Supplied entries section start
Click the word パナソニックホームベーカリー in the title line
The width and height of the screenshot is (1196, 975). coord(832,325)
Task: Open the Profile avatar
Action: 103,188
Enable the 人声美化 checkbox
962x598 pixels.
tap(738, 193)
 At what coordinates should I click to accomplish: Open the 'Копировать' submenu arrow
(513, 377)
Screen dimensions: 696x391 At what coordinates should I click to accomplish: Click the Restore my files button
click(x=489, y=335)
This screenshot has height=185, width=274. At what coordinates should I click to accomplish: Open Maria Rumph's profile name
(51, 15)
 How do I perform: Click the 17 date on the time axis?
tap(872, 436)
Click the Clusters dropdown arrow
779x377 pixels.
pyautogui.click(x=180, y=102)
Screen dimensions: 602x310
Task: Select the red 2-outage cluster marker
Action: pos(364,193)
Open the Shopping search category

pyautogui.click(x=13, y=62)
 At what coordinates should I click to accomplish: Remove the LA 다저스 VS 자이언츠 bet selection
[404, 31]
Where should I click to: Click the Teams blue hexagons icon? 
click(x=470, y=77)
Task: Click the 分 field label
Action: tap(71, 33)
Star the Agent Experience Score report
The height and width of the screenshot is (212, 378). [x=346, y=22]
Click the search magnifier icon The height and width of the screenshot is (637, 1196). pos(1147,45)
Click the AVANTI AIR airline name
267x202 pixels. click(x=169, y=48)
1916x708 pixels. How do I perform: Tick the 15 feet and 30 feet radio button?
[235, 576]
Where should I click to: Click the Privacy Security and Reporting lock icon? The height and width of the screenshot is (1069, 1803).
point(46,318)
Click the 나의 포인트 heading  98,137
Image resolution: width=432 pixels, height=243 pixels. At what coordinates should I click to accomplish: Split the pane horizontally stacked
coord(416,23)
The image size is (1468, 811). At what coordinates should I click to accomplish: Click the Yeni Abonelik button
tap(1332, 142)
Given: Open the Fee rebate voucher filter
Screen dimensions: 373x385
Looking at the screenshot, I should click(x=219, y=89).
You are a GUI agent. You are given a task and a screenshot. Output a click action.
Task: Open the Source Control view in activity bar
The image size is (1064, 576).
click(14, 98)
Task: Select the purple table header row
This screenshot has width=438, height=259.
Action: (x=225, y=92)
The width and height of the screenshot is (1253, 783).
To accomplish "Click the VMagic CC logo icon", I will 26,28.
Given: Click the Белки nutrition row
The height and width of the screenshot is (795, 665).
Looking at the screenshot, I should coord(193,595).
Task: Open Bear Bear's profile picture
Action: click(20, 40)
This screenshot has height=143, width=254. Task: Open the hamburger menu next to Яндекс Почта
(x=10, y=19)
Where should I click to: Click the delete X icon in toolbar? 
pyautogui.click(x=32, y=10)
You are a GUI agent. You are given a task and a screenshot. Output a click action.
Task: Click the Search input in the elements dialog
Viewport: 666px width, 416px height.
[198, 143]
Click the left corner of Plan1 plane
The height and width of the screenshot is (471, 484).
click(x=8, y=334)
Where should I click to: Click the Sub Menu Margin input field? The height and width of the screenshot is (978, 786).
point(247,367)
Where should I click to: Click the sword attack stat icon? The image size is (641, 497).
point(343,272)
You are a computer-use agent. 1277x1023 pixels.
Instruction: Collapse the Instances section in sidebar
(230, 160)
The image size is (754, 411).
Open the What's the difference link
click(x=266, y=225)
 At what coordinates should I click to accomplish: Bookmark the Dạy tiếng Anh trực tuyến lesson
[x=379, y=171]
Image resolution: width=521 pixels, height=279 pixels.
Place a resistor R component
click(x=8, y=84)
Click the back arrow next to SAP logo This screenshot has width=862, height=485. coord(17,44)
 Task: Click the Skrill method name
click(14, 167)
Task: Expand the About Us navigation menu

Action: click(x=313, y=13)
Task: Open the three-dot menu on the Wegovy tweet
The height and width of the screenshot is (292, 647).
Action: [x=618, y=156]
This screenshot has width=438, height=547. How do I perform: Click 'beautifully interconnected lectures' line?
Supplied entries section end
[Requirement]:
Would you reproduce the material above exactly as it reads?

[Reply to the task]:
Click the word パナソニックホームベーカリー in the title line
The width and height of the screenshot is (1196, 975). coord(832,325)
Task: Open the Profile avatar
Action: 103,188
Enable the 人声美化 checkbox
962x598 pixels.
tap(738, 193)
 At what coordinates should I click to accomplish: Open the 'Копировать' submenu arrow
(513, 377)
Screen dimensions: 696x391 At what coordinates should I click to accomplish: Click the Restore my files button
click(x=489, y=335)
This screenshot has height=185, width=274. At what coordinates should I click to accomplish: Open Maria Rumph's profile name
(51, 15)
 How do I perform: Click the 17 date on the time axis?
tap(872, 436)
Click the Clusters dropdown arrow
779x377 pixels.
pyautogui.click(x=180, y=102)
Screen dimensions: 602x310
Task: Select the red 2-outage cluster marker
Action: pos(364,193)
Open the Shopping search category

pyautogui.click(x=13, y=62)
 At what coordinates should I click to accomplish: Remove the LA 다저스 VS 자이언츠 bet selection
[404, 31]
Where should I click to: Click the Teams blue hexagons icon? 
click(x=470, y=77)
Task: Click the 分 field label
Action: tap(71, 33)
Star the Agent Experience Score report
The height and width of the screenshot is (212, 378). [x=346, y=22]
Click the search magnifier icon The height and width of the screenshot is (637, 1196). pos(1147,45)
Click the AVANTI AIR airline name
267x202 pixels. click(x=169, y=48)
1916x708 pixels. How do I perform: Tick the 15 feet and 30 feet radio button?
[235, 576]
Where should I click to: Click the Privacy Security and Reporting lock icon? The height and width of the screenshot is (1069, 1803).
point(46,318)
Click the 나의 포인트 heading  98,137
Image resolution: width=432 pixels, height=243 pixels. At what coordinates should I click to accomplish: Split the pane horizontally stacked
coord(416,23)
The image size is (1468, 811). At what coordinates should I click to accomplish: Click the Yeni Abonelik button
tap(1332, 142)
Given: Open the Fee rebate voucher filter
Screen dimensions: 373x385
Looking at the screenshot, I should click(x=219, y=89).
You are a GUI agent. You are given a task and a screenshot. Output a click action.
Task: Open the Source Control view in activity bar
The image size is (1064, 576).
click(14, 98)
Task: Select the purple table header row
This screenshot has width=438, height=259.
Action: (x=225, y=92)
The width and height of the screenshot is (1253, 783).
To accomplish "Click the VMagic CC logo icon", I will 26,28.
Given: Click the Белки nutrition row
The height and width of the screenshot is (795, 665).
Looking at the screenshot, I should coord(193,595).
Task: Open Bear Bear's profile picture
Action: click(20, 40)
This screenshot has height=143, width=254. Task: Open the hamburger menu next to Яндекс Почта
(x=10, y=19)
Where should I click to: Click the delete X icon in toolbar? 
pyautogui.click(x=32, y=10)
You are a GUI agent. You are given a task and a screenshot. Output a click action.
Task: Click the Search input in the elements dialog
Viewport: 666px width, 416px height.
[198, 143]
Click the left corner of Plan1 plane
The height and width of the screenshot is (471, 484).
click(x=8, y=334)
Where should I click to: Click the Sub Menu Margin input field? The height and width of the screenshot is (978, 786).
point(247,367)
Where should I click to: Click the sword attack stat icon? The image size is (641, 497).
point(343,272)
You are a computer-use agent. 1277x1023 pixels.
Instruction: Collapse the Instances section in sidebar
(230, 160)
The image size is (754, 411).
Open the What's the difference link
click(x=266, y=225)
 At what coordinates should I click to accomplish: Bookmark the Dạy tiếng Anh trực tuyến lesson
[x=379, y=171]
Image resolution: width=521 pixels, height=279 pixels.
Place a resistor R component
click(x=8, y=84)
Click the back arrow next to SAP logo This screenshot has width=862, height=485. coord(17,44)
 Task: Click the Skrill method name
click(14, 167)
Task: Expand the About Us navigation menu

Action: click(x=313, y=13)
Task: Open the three-dot menu on the Wegovy tweet
The height and width of the screenshot is (292, 647).
Action: [x=618, y=156]
This screenshot has width=438, height=547. How do I perform: Click 'beautifully interconnected lectures' line?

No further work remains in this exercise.